EXTRACTED TEXT.
Real-time anomaly detection

The runtime watches the live event stream for pathological shapes — a tool-call loop, a step retrying without progress — and surfaces them in real time. This is the early-warning layer for runaway runs.

Metrics endpoint

Per-VM live stats for the caller's tenant:

GET /v1/runtime/metrics

Returns a vmMetricsDTO array with vmId, state, node, az, isolationClass, promMetrics (raw Prometheus text from the harness), and timestamps. Per-instance detail: GET /v1/runtime/vms/{id}. Live log stream: GET /v1/runtime/vms/{id}/logs (SSE). The dashboard runtime page renders all three.

Gateway and model-router traces

The gateway emits one span per HTTP request (gateway.request, tagged with tenant_id) via OTLP/HTTP. The model-router emits one span per routing call tagged with tenant_id, run_id, step_id, model_used, tokens_in/out, cost_usd, and escalated via OTLP/gRPC. Both honour inbound W3C traceparent, so spans join the caller's distributed trace automatically.

No Prometheus histograms yet for gateway / model-router. Latency SLOs live in your tracing backend (Tempo / Jaeger / Honeycomb). Alert rules that would cover p99 latency are parked in the lantern-TODO-needs-instrumentation group in infra/monitoring/prometheus/alerts.yml until the histogram metric ships.

Prometheus alerts, dashboards, runbooks

Production monitoring artifacts live in infra/monitoring/:

Group	Alerts	Source
`lantern-scheduler`	SchedulerDown · SchedulerNoLeader · SchedulerScheduleErrorRateHigh · SchedulerQuotaRejectionSurge · SchedulerNoRegisteredNodes	runtime-scheduler `:8085/metrics`
`lantern-liveness`	ControlPlaneDown · ControlPlaneNotReady · GatewayDown · ModelRouterDown	`up` scrape + blackbox `/readyz`
`lantern-postgres`	PostgresExporterDown · PostgresConnectionSaturation · DataPlaneHeartbeatStale · CronScheduleOverdue	postgres_exporter + custom queries

Eight operator runbooks cover every active alert plus the DB restore procedure, linked from each alert's runbook: annotation in alerts.yml. Grafana dashboards: grafana/platform-overview.json and grafana/data-plane-runtime.json.

SUPPLIED MATERIAL.

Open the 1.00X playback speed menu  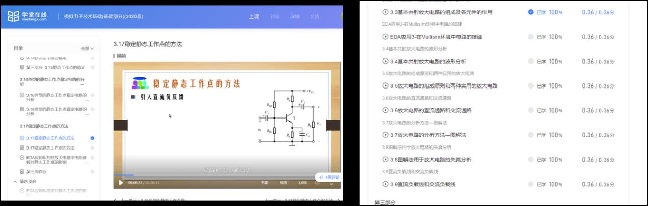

WHAT YOU WILL DO. Duplicate the portion of the runtime monitoring documentation above that runs from "Gateway and model-router" through "distributed trace automatically.", keeping its wording unchanged.

COMPLETE RESPONSE.
Gateway and model-router traces

The gateway emits one span per HTTP request (gateway.request, tagged with tenant_id) via OTLP/HTTP. The model-router emits one span per routing call tagged with tenant_id, run_id, step_id, model_used, tokens_in/out, cost_usd, and escalated via OTLP/gRPC. Both honour inbound W3C traceparent, so spans join the caller's distributed trace automatically.